Даня сомневался, но кивнул.
– Препохвально. Вывод из всего этого каков? Вывод таков, что работать на них не надо, а надо найти такую нишу, которая позволяла бы жить среди них тихо, максимум времени отдавая себе самому. Россия щеляста, слава богу, построена не на совесть, и только это позволяет в ней жить: будь она при своих-то нравах по-германски аккуратна, давно бы вымерла. Отыщите щелку и живите, а на них не работайте, то есть работайте так, чтобы не тратить души. В тишине у вас будет шанс сделать то, к чему вы призваны. В тишине. А с ни- ми путь один – будете благодарны, что не убили, а потом-таки убьют, и будут, пожалуй, правы. Нечего было виноватиться.

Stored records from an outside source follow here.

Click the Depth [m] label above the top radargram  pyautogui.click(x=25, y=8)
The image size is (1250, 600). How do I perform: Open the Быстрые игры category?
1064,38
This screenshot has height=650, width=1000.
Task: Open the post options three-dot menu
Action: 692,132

Мы ни в чем перед ними не виноваты, поверьте мне.
Снова пошли молча.
– Мне ничего не стоит вас зачислить, и оценку я выставлю вам самую препохвальную, – заговорил Солодов. – Завтра же впишу ее в лист и в вашу ведомость, и отправитесь вы на факультет, и происхождение вам не помешает. Но если вы верите хоть единому моему слову, связываться вам с этой работой нельзя, потому что делать ее кое-как не имеет смысла, да и не сумеете, а делать по-человечески в нынешнее время стыдно. Все равно что писать роман варвару на подтирку. А потому не встраивайтесь, мой вам совет, и найдите должность смирную, малозаметную, лучше конторскую, и профессию получите какую угодно, но не филологическую. Лучше бы научиться вам какому-нибудь учету и контролю, про который столько сейчас шуму, или техническое что-нибудь, ремонтирующее…
– Этого я совсем не умею, – признался Даня.
– Значит, чиновником, учетчиком, составителем бумаг, – согласился Солодов. – Только, упаси боже, никакой работы, приближающейся к сути. Ни юристом, решающим судьбы, ни словесником, ни сочинителем. Это будет больше всего похоже на каменный телефон. Стоял телефон, работал. Пришел дурак, телефон разбил, сам вытесал новый, каменный. Все как есть, тесать умеет, – только не звонит.
– Это все так, – нерешительно сказал Даня. – Но мне казалось, что какая-то свежая сила… потому что мы и в самом деле очень уж в собственном кругу, как-то в своем котле, и согласитесь, что на грани вырождения…
– Шпенглер, Шпенглер, – брезгливо сказал Солодов. – Пусть вырождение. Но это было бы наше вырождение. Положим, у нас болела голова. Мы вышли бы на свежий воздух, сделали бы физическое упражнение, приняли бы микстуру. Но рубить нам голову не значит побеждать нашу головную боль и привносить в нас свежий воздух. Вся их свежая сила… ладно, глупо мне мешать его минутному блаженству. Я вас ни к чему не понуждаю. Мое дело посоветовать, а там как угодно.
– Я понимаю, – лихорадочно заговорил Даня, страшась обидеть этого замечательного человека. – Я понимаю, но я ведь неспособен ни к какому учету… и все равно буду заниматься тем, что мне интересно, ничем другим у меня никогда не получится. Может быть, вечерний… или какие-то курсы…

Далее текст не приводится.